Daily spiritual practice empowers us to set the boundary between clarity and overwhelm; it creates the habit of choosing clarity, of choosing to be present. And present is where the joy is.
Enacting the boundary — creating the discipline — of daily spiritual practice builds self respect and self trust. It's really that simple.
Practice because you want to or practice because you said you would. Or practice because you're afraid of who you'll be if you don't practice. Whatever it takes to show up for yourself.
As a renowned yoga master often said, "Practice, and all is forthcoming."
Good people help others. That value seems to go without saying.
Yet from a spiritual perspective, nothing goes without saying. Everything gets examined.
Spiritual responsibility requires us to open our awareness, question our assumptions, look beyond the surface. Relentlessly.
Consistent self-inquiry is needed especially in values we take for granted, and places we'd rather let be.

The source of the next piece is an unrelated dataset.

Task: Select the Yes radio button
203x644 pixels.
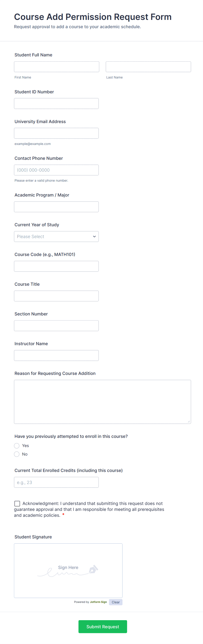Action: (x=17, y=446)
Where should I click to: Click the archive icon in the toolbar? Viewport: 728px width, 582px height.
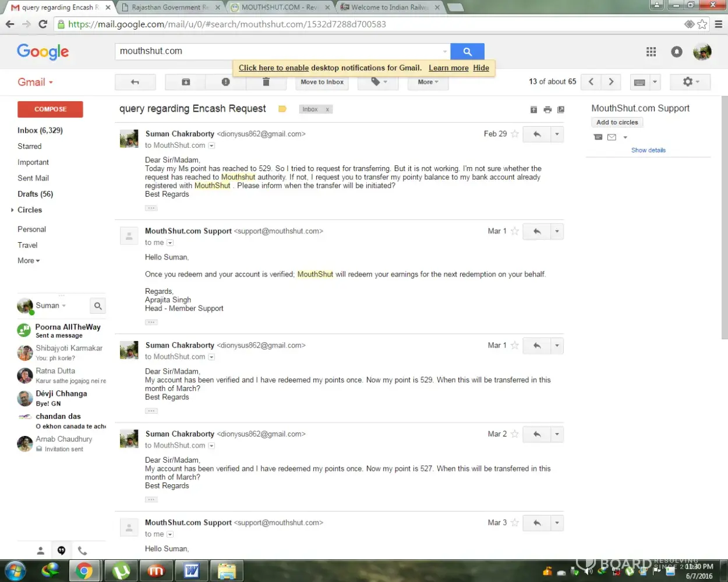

Ourselves, for example.
Now that you've been heart-writing for a week, let's take another look at helping.
Wise ones in many spiritual traditions advise us that our motivations determine the outcome of our actions. If the wise ones are correct, examining our motivations is a critical skill for spiritual maturity. And spiritual maturity is necessary for healthy, compassionate boundaries.
It's said the road to hell is paved with good intentions. The road to hell is not paved with right motivation.
"I was just trying to help" is the most common defensive play outside the NFL. We've all used it to justify our clumsiness. But did it help? (There's that word again.)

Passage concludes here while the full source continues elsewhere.